### [EXERCISE BRIEF]
Gather every line from the entries below that includes "pagina".
(DATA FOR REVIEW Opens)
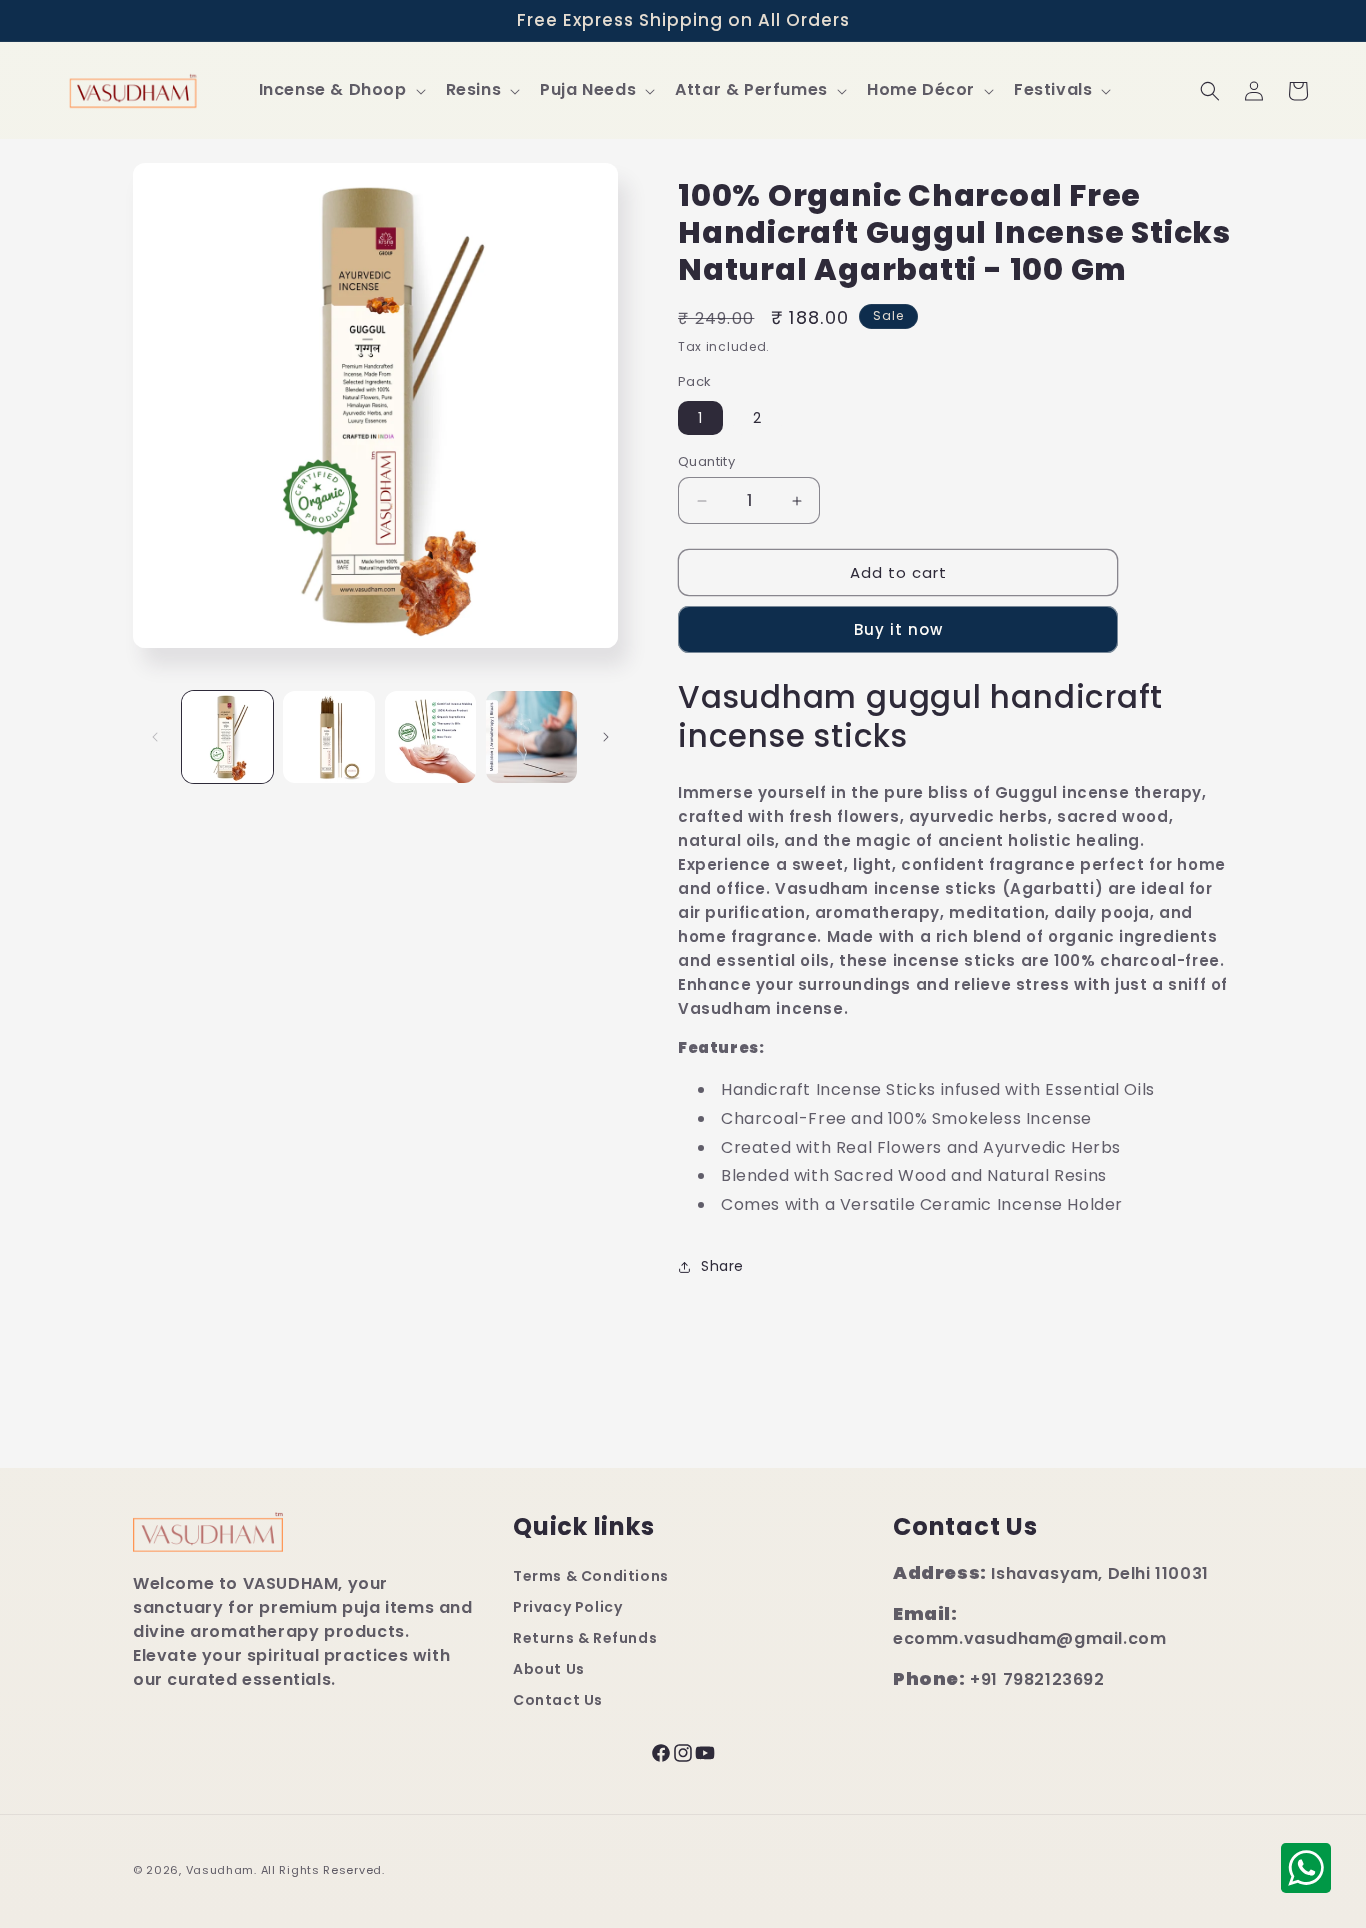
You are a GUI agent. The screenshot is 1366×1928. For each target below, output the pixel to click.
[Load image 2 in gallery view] (328, 736)
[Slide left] (155, 737)
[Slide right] (606, 737)
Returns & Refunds (585, 1639)
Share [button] (722, 1266)
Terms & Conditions (591, 1577)
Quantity (706, 461)
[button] (340, 90)
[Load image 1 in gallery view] (227, 736)
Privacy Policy (567, 1608)
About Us (549, 1670)
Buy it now (898, 629)
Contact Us (558, 1701)
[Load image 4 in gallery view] (531, 736)
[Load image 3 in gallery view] (430, 736)
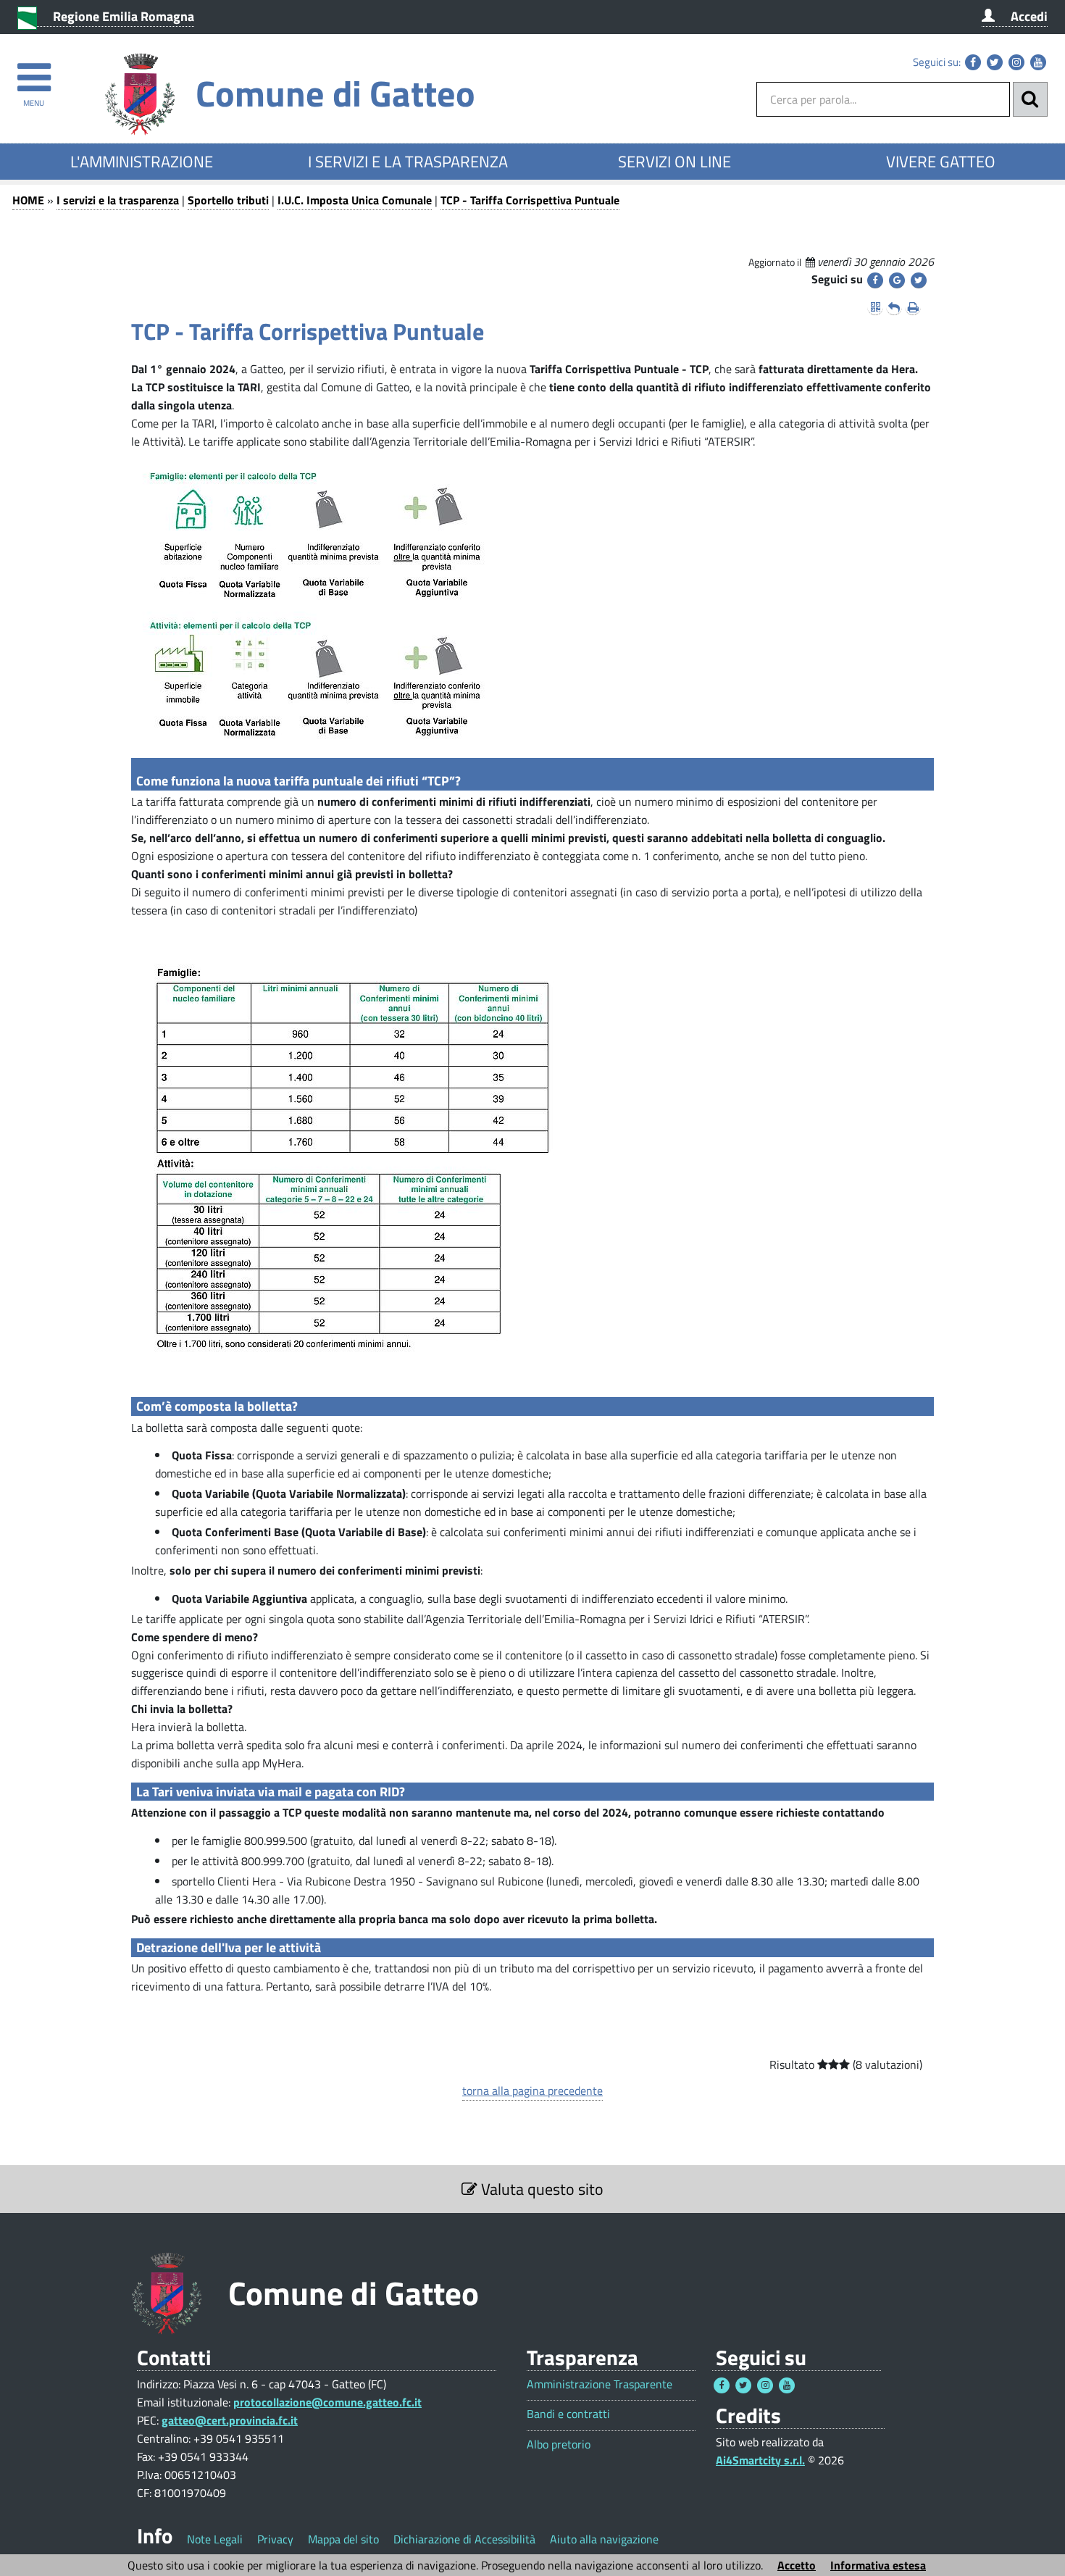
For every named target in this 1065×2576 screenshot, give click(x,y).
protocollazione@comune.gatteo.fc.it (327, 2402)
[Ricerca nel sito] (1030, 99)
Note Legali (215, 2539)
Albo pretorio (558, 2444)
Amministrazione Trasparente (599, 2384)
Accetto (796, 2565)
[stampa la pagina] (913, 307)
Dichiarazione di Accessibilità (464, 2539)
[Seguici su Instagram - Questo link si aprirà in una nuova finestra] (1016, 62)
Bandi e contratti (568, 2414)
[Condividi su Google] (897, 280)
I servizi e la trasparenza (118, 200)
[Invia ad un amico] (894, 307)
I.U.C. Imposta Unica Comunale (354, 200)
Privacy (275, 2539)
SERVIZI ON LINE (674, 161)
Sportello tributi (228, 200)
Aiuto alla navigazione (604, 2539)
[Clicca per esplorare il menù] (33, 70)
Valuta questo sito (540, 2189)
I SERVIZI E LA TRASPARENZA (408, 161)
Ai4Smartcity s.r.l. (760, 2460)
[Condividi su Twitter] (919, 280)
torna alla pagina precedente (532, 2090)
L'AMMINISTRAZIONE (141, 161)
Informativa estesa (878, 2565)
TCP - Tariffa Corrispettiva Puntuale (529, 200)
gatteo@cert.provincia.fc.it (230, 2420)
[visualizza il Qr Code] (875, 307)
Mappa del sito (343, 2539)
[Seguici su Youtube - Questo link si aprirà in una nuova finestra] (1038, 62)
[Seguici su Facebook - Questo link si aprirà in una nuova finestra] (973, 62)
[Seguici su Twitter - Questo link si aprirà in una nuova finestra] (995, 62)
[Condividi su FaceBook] (875, 280)
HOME (28, 200)
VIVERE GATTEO (940, 161)
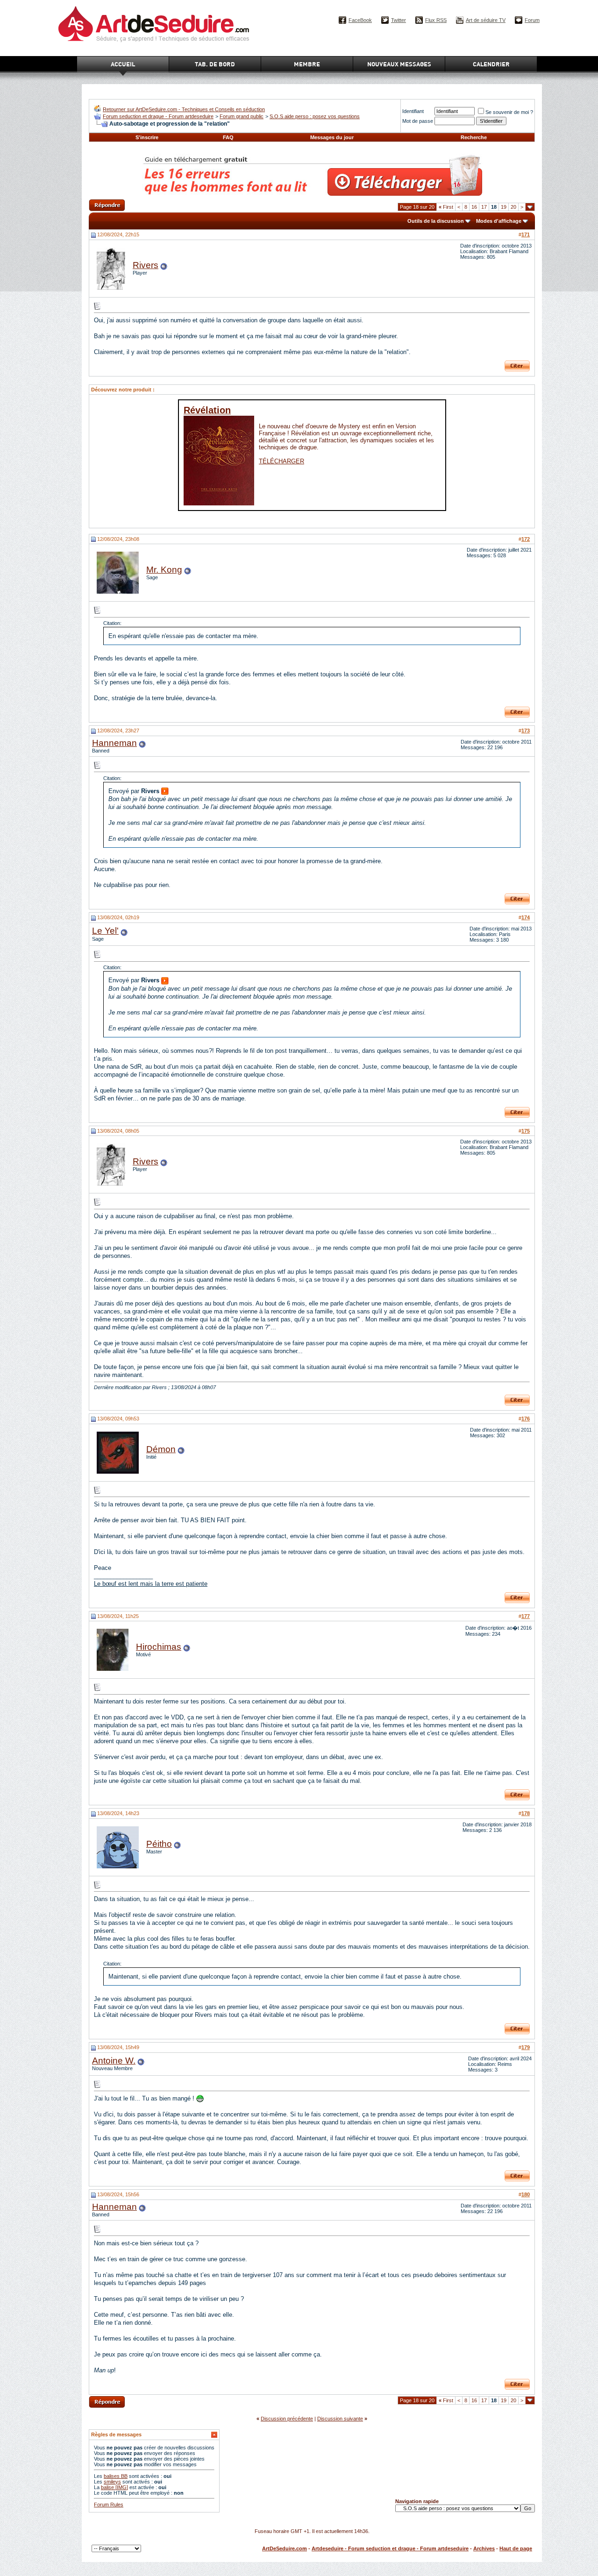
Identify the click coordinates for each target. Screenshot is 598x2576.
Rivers (145, 265)
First (446, 207)
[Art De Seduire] (97, 110)
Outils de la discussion (435, 221)
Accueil (123, 64)
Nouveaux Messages (399, 64)
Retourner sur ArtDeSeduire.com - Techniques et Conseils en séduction (184, 109)
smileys (112, 2481)
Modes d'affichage (498, 221)
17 (484, 207)
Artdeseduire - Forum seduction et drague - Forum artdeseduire (390, 2548)
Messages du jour (332, 137)
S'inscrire (146, 137)
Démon (161, 1449)
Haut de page (515, 2548)
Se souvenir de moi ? (509, 112)
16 (474, 207)
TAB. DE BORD (215, 64)
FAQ (228, 137)
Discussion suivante (340, 2418)
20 (513, 207)
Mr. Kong (164, 570)
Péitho (159, 1844)
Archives (484, 2548)
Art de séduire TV (485, 20)
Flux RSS (436, 20)
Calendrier (491, 64)
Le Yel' (105, 931)
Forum (532, 20)
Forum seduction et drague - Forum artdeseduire (158, 116)
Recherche (474, 137)
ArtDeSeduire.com (284, 2548)
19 (503, 207)
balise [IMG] (114, 2487)
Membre (307, 64)
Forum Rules (108, 2504)
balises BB (116, 2476)
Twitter (398, 20)
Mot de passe (417, 121)
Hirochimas (158, 1647)
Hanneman (114, 743)
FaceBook (360, 20)
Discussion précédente (287, 2418)
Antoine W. (113, 2060)
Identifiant (413, 111)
(DATA FOR REVIEW Closes)
### [EXERCISE RESPONSE]
[stampa la pagina] (913, 307)
torna alla pagina precedente (532, 2090)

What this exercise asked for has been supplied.